Data shown START

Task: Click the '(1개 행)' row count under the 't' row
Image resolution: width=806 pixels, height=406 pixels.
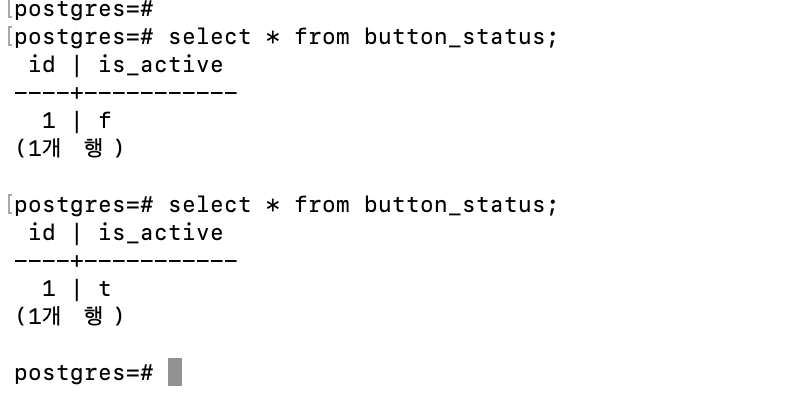Action: [69, 316]
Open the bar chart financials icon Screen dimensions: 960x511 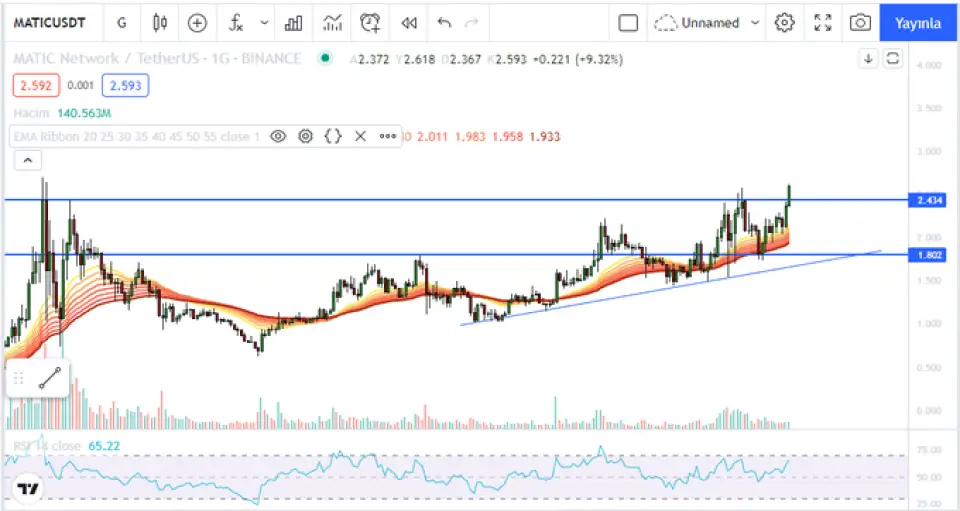tap(293, 22)
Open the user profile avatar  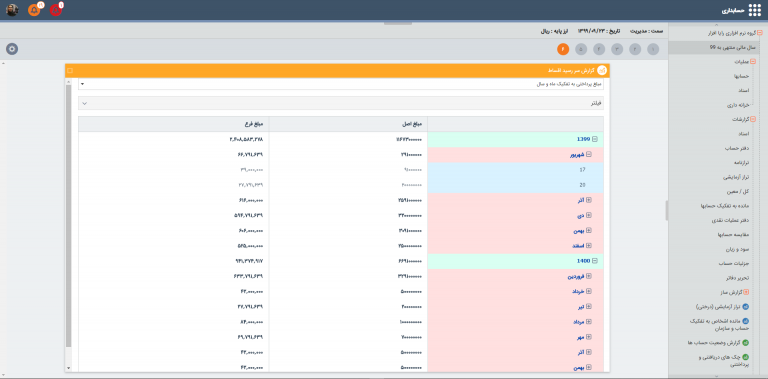pyautogui.click(x=12, y=10)
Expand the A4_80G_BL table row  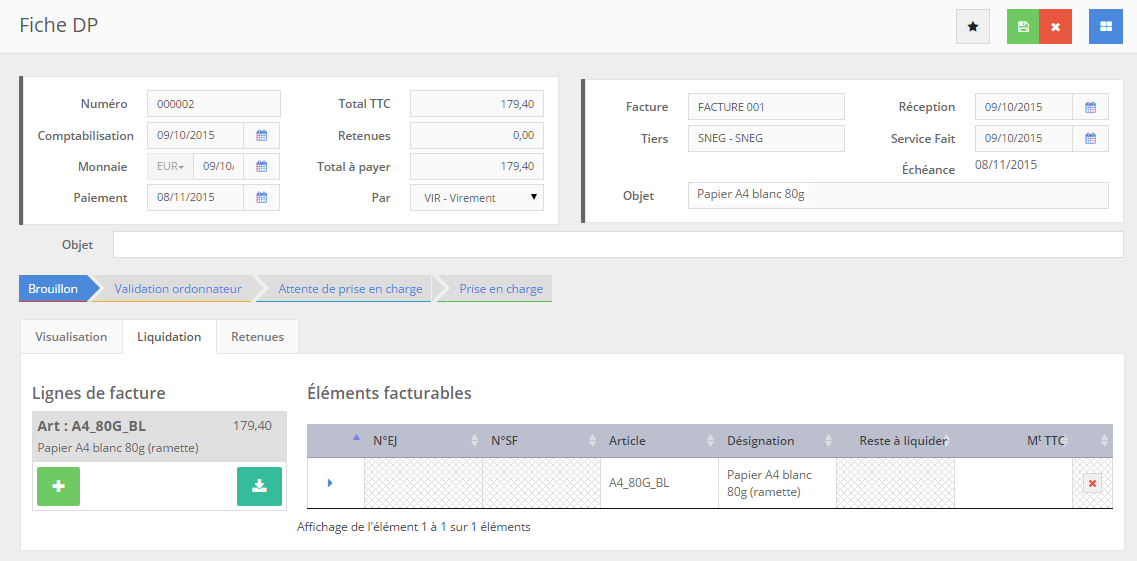[330, 483]
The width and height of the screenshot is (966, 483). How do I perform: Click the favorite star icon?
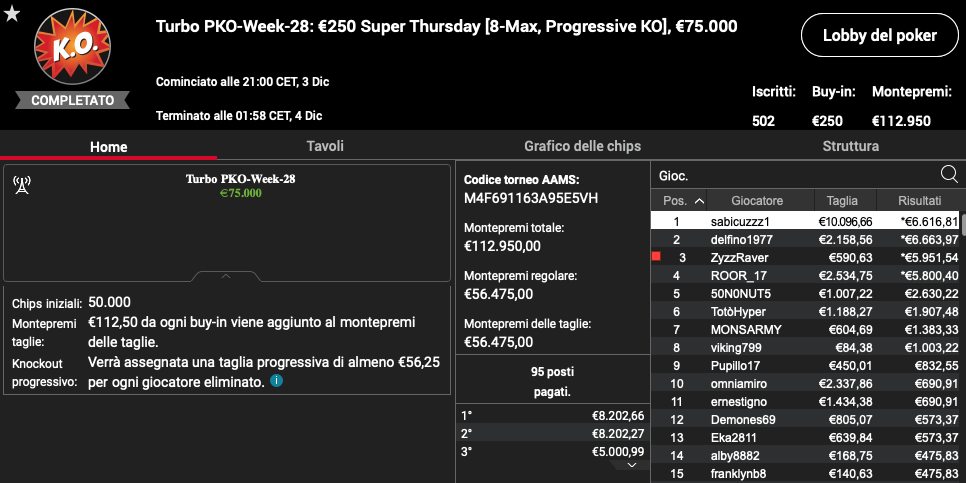[12, 14]
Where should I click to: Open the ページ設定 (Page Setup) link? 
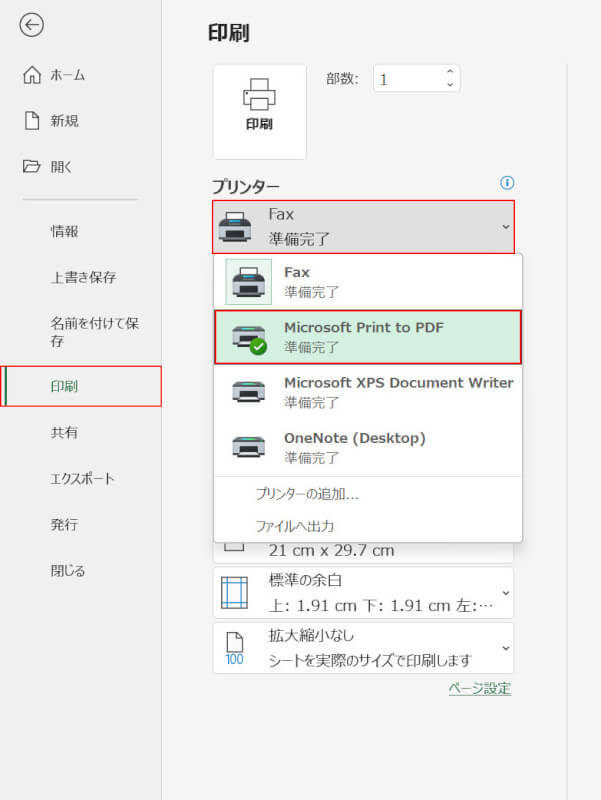tap(480, 688)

Data shown END

All lines between the one that contains "Where should I" and the end of the records above, both included, are to be returned exactly as they stand, except for pictures, which are omitted.

Where should I click to: Open the ページ設定 (Page Setup) link? 
tap(480, 688)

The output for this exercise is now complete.